Jugendliche kommen leicht an kostenlose problematische Pornos
Vielmehr wird Jugendlichen, die problemlos an den Inhalt der einschlägigen Seiten kommen, auch ein sehr eindimensionales Bild von Sex vermittelt. Ein Bild, in dem Sex vor allem aus der Penetration besteht und mit dem männlichen Samenerguss endet. Ein sehr männlich dominiertes Bild, das sich auch darin äußert, dass die Kamera sich in vielen Filmen auf die Brüste und den Intimbereich der Darstellerinnen fokussiert. Im Zentrum steht für Filmemacher, Darsteller und zwangsläufig auch für die Zuschauer die Lust des Mannes.
Damit verfestigt sich die landläufige Meinung, dass Sex vor allem etwas ist, woran Männer Freude haben. Die weibliche Lust wird ausgeblendet. Feministische Pornos wollen das ändern, einen Perspektivwechsel wagen. Sie erzählen die sexuellen Fantasien von Frauen und geben ihnen Raum. Auch das ist ein Baustein auf dem noch langen Weg der Gleichberechtigung. Das gilt insbesondere für Geschlechter, die nicht ins weit verbreitete Mann-Frau-Schema passen.
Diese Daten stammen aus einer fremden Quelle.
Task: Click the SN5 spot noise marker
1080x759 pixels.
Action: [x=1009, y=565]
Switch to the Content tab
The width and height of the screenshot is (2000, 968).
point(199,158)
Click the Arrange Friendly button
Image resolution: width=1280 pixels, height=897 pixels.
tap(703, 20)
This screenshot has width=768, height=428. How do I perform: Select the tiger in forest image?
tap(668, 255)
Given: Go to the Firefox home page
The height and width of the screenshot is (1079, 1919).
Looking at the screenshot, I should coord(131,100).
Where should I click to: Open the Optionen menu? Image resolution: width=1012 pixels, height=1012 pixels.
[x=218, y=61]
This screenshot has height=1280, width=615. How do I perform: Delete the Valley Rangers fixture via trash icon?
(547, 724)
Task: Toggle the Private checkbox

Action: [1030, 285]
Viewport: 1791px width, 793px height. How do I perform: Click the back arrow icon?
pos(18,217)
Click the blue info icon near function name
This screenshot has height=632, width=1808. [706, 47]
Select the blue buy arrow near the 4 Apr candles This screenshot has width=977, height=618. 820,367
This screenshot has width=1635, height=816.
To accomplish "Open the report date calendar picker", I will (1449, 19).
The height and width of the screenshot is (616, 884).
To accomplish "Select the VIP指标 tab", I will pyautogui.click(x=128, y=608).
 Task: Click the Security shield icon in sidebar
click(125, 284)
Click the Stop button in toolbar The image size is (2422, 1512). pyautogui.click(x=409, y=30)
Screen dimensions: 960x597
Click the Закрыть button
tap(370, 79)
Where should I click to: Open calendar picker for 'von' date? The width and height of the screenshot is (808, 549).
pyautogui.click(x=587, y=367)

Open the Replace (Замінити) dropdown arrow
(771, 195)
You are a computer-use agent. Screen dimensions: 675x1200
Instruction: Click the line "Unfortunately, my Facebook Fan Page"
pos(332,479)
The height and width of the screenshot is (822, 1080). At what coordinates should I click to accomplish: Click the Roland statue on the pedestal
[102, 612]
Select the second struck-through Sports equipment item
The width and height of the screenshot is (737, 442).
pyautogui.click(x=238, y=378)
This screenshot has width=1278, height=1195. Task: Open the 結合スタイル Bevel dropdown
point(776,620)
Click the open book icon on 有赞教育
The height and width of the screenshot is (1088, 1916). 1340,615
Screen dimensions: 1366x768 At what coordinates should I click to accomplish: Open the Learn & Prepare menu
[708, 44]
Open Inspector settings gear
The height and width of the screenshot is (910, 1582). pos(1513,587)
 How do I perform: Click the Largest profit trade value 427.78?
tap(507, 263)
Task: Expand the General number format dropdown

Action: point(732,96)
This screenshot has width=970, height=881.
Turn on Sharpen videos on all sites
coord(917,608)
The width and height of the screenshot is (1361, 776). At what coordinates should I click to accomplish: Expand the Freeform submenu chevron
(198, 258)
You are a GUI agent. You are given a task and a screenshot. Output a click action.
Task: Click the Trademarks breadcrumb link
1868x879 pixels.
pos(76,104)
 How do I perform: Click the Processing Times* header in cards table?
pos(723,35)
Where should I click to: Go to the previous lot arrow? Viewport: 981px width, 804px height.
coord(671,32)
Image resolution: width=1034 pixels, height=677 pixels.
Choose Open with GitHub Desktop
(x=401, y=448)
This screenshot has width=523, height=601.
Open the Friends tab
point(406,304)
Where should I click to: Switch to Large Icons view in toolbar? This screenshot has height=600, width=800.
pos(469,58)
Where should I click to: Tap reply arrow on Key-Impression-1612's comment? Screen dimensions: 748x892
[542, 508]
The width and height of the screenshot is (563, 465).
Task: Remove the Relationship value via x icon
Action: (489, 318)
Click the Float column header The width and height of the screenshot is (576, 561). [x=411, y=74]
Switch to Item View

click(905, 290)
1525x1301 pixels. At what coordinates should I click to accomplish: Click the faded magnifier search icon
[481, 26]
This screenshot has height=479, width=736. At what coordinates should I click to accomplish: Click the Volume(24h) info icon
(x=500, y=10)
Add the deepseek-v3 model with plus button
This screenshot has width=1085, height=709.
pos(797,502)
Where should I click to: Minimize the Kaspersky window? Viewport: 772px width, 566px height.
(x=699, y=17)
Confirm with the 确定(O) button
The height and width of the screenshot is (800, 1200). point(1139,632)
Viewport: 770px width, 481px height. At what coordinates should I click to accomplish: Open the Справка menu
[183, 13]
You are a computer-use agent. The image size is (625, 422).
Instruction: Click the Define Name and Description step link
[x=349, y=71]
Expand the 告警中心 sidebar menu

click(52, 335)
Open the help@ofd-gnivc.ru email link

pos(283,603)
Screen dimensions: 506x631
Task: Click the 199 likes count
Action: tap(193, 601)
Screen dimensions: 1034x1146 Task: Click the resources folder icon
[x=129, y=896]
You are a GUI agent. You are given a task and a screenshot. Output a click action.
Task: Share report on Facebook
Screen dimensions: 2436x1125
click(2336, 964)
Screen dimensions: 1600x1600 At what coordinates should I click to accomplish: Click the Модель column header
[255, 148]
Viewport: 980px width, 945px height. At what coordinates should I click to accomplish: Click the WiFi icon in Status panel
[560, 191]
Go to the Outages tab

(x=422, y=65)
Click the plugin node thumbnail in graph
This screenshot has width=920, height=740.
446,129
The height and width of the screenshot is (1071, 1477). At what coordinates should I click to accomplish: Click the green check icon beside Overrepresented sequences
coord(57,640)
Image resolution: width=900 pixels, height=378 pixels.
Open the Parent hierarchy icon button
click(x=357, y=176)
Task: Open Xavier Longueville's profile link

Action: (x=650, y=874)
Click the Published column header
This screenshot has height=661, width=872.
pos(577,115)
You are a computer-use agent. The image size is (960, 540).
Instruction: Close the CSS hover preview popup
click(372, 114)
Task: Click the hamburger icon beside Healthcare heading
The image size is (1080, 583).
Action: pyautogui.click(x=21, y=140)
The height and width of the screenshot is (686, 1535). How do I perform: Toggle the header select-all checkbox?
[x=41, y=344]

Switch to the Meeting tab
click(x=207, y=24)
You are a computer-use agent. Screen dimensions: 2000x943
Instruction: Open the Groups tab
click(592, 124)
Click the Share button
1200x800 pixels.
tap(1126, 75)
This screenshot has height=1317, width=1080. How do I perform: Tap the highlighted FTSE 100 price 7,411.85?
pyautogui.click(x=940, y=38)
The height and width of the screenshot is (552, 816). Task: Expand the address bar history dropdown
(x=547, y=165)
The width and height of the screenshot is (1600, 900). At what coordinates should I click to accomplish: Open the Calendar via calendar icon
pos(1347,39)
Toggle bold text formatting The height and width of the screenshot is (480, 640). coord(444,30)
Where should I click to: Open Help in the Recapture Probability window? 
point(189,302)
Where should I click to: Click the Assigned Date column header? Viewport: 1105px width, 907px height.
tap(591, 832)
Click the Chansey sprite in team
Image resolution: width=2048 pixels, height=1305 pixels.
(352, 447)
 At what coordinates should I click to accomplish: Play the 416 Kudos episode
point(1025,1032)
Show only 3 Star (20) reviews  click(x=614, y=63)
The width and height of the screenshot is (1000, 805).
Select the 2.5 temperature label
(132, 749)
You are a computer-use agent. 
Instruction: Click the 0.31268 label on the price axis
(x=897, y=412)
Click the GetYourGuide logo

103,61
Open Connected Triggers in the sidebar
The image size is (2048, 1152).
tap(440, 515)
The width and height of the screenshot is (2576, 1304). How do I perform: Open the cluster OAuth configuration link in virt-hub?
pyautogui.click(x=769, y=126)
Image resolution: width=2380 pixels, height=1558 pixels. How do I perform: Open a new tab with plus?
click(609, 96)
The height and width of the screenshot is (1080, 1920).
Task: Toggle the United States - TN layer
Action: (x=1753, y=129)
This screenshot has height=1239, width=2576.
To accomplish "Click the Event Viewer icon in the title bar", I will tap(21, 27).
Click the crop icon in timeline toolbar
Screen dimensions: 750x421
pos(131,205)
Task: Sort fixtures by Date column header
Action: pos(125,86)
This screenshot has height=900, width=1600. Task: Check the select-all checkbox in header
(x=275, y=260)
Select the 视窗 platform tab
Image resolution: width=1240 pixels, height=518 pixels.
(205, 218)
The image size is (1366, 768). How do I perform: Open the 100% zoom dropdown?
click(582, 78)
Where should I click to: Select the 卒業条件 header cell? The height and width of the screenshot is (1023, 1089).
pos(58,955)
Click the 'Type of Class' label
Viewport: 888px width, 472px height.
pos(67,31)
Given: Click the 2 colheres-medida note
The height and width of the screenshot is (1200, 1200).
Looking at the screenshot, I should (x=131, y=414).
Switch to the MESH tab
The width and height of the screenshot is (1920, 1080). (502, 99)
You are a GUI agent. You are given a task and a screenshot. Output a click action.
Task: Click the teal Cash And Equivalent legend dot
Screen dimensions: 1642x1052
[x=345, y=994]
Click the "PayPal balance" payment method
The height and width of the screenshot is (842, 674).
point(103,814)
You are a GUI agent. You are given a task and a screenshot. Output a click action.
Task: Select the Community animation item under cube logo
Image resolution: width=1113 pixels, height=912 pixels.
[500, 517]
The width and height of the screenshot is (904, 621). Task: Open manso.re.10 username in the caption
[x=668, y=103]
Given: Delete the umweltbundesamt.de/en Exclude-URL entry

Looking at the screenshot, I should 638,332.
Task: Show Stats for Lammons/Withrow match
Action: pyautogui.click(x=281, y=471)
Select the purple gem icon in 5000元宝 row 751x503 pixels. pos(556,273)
Dass die Jusos in diesem Bereich, aber auch in Sachen „Körperformen“ oder „ethnischer Herkunft“ mehr Diversität fordern ist nachvollziehbar. Denn bislang werden PoC in Pornos durch rassistische Zuschreibungen exotisiert.
Es gibt feministische und faire Pornos
Tatsächlich gibt es bereits einige Pornoproduzentinnen, die nach diesen Maßstäben arbeiten und so versuchen, die Mauern der Branche einzureißen, um Kindern, Jugendlichen, aber auch Erwachsenen ein gesünderes, realistischeres und weniger eindimensionales Bild von Sex zu vermitteln - und dazu auch noch mit fairen Löhnen arbeiten. Die Filme gibt es, weil das faire Produzieren aber kostspielig ist, verständlicherweise nur gegen Bezahlung.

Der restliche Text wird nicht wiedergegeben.